## GOAL OF THE EXERCISE
Below are the records; pull every line that includes "agent".

Segment Open

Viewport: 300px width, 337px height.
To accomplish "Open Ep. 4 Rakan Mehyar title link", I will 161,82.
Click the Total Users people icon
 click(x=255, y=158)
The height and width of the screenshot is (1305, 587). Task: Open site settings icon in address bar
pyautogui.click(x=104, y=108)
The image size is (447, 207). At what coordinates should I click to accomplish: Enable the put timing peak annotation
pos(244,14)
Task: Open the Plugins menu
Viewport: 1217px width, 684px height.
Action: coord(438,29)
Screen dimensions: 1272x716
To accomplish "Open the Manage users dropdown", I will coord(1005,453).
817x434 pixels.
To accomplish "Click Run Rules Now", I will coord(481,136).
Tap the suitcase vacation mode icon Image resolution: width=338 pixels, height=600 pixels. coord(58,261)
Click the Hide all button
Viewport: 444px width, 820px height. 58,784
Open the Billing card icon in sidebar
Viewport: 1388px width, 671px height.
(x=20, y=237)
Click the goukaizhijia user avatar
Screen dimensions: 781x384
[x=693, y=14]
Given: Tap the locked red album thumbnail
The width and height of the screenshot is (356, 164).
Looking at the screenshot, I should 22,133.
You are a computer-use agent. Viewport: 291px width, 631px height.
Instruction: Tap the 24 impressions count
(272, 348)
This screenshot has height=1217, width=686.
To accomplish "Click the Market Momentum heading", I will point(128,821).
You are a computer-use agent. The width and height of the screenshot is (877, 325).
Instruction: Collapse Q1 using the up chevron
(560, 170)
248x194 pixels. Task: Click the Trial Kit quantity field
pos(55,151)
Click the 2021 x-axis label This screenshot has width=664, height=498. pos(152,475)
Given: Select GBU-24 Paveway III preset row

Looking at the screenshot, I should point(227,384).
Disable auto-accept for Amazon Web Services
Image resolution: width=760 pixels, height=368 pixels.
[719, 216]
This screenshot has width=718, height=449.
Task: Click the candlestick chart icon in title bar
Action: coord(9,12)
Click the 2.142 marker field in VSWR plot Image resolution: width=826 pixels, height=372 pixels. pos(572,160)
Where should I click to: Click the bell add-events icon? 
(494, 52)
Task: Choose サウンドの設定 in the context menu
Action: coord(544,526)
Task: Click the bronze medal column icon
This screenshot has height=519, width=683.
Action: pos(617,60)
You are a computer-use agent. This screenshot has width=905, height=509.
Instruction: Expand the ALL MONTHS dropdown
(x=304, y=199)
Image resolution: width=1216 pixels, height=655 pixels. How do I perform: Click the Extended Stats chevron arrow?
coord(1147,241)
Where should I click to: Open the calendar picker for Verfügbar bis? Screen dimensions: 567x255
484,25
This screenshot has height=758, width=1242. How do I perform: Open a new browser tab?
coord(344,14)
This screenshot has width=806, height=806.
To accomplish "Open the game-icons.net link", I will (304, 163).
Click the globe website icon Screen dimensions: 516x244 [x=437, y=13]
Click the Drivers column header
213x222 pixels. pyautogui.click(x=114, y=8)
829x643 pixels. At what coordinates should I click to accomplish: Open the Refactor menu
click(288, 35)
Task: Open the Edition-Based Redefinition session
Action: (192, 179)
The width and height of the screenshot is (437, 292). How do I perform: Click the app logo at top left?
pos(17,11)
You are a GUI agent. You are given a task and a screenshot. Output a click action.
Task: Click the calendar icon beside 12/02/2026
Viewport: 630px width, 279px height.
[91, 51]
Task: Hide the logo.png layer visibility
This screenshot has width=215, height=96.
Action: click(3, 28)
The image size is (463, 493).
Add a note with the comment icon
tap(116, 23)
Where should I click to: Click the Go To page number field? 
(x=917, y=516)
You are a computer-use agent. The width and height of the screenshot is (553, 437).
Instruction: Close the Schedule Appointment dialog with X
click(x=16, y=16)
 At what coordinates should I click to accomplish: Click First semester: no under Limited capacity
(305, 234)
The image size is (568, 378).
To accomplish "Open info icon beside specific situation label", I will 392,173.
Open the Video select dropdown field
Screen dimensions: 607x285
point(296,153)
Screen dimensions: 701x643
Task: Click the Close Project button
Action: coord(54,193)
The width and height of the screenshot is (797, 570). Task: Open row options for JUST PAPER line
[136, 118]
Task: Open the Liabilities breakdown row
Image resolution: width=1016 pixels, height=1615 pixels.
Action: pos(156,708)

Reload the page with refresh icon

Segment Closed

## SOLUTION TO THE EXERCISE
You are a computer-use agent. Viewport: 291px width, 631px height.
You are a computer-use agent. The width and height of the screenshot is (877, 325).
You are a computer-use agent. This screenshot has width=905, height=509.
You are a GUI agent. You are given a task and a screenshot. Output a click action.
You are a computer-use agent. The width and height of the screenshot is (553, 437).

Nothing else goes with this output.